ELEANOR (NCT04388384) was a prospective, longitudinal, observational study enrolling female patients with HER2-positive/HR-positive early breast cancer who received neratinib as extended adjuvant therapy according to the approved label. Patients who had completed adjuvant trastuzumab-based therapy within the prior year were eligible for inclusion. The primary objective was to assess adherence to neratinib, defined as intake on ≥75% of treatment days as planned by the physician. Data were collected from July 2020 to May 2023 across 66 clinical sites.

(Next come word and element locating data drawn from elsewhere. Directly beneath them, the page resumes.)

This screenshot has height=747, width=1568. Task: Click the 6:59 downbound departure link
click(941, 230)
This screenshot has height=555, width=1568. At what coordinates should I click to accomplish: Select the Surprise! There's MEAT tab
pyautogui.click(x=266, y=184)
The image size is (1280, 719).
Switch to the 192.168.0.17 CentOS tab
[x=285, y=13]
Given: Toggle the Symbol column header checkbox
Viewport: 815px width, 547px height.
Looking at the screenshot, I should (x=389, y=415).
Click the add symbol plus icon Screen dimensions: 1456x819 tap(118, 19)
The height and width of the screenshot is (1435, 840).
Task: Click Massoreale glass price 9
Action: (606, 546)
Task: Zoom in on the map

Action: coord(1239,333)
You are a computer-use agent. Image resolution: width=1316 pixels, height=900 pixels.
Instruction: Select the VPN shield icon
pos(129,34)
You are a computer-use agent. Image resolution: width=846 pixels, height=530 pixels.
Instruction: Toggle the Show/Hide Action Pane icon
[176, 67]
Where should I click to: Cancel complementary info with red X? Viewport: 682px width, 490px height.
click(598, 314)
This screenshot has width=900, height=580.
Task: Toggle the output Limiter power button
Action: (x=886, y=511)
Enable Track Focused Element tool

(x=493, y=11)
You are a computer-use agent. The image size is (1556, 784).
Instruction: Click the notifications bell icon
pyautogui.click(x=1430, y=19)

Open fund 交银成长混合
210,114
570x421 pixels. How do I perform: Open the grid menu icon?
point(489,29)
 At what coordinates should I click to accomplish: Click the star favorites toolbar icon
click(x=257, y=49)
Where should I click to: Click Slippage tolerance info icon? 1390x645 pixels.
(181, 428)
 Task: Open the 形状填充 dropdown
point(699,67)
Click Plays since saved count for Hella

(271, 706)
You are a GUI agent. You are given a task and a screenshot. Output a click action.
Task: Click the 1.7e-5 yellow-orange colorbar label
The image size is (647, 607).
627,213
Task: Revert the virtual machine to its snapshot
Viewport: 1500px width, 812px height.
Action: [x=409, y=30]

A total of 298 evaluable patients were enrolled in the study, with 285 included in the main analysis set (MAS), 287 in the safety set (SAF), 279 in the compliance set, and 82 in the patient-reported outcomes set (PROS). The median age at inclusion was 52 years. Prior to neratinib, 38.9% of patients received adjuvant/post-neoadjuvant trastuzumab monotherapy, 32.6% received adjuvant/post-neoadjuvant trastuzumab plus pertuzumab, and 23.5% received post-neoadjuvant ado-trastuzumab emtansine in the MAS. Median neratinib treatment duration in the SAF was 11.9 months (interquartile range [IQR], 4.9-12.0 months). Neratinib starting dose was <240 mg/day in 44.3% of patients in the SAF; planned dose escalation was the reason for a reduced starting dose in 89.8% of them, and 80.3% of them had a documented dose increase in the SAF. The median absolute dose intensity was 230.7 mg/day (IQR, 181.5-240.0 mg/day) in the SAF. A total of 86.4% of patients received diarrhea prophylaxis in the SAF. Adherence rate to neratinib treatment was 96.8%. At an estimated median observation time of 29.1 months (IQR, 20.5-38.3), 3.9% of patients in the MAS experienced a relapse. Relapse occurred while on neratinib treatment in 3 patients, while for 8 patients, relapse occurred in the follow-up period. The 24-month disease-free survival rate was 96.6 (95% CI, 93.5-98.2) in the MAS. At the beginning of neratinib treatment, patients’ self-rated overall health was 74.9 ± 1.8 points (mean ± SEM) on the EQ-5D-5L Visual Analogue Scale (range, 1-100) in the PROS. In the PROS, patients’ self-rated overall health slightly decreased within the first 3 months of neratinib treatment (maximum change from baseline, –6.2 ± 2.2 points [mean ± SEM]), and recovered thereafter. Treatment-emergent adverse events (TEAEs) in the SAF were consistent with the known safety profile of neratinib, with grade ≥3 diarrhea observed in 20.6% of patients. Serious TEAEs occurred in 7.3% of patients and TEAEs leading to discontinuation of neratinib occurred in 25.8% of patients.
The ELEANOR study provides valuable real-world evidence supporting the clinical benefit and manageable safety profile of extended adjuvant neratinib in patients with HER2-positive/HR-positive early breast cancer who completed adjuvant trastuzumab-based therapy within the prior year. High adherence rates and outcomes consistent with phase 3 data reinforce the role of neratinib as an effective option for reducing recurrence risk in this patient population. These findings highlight the importance of real-world studies in validating clinical trial results and optimizing patient care in routine practice.
Source: Lüftner DI, Bartsch R, Breitenstein U. Extended adjuvant neratinib in HER2+/HR+ early breast cancer in clinical routine: final results from the multi-national, prospective, observational study ELEANOR. Presented at: ESMO Congress 2025. October 20, 2025; Berlin, Germany. Abstract 299P.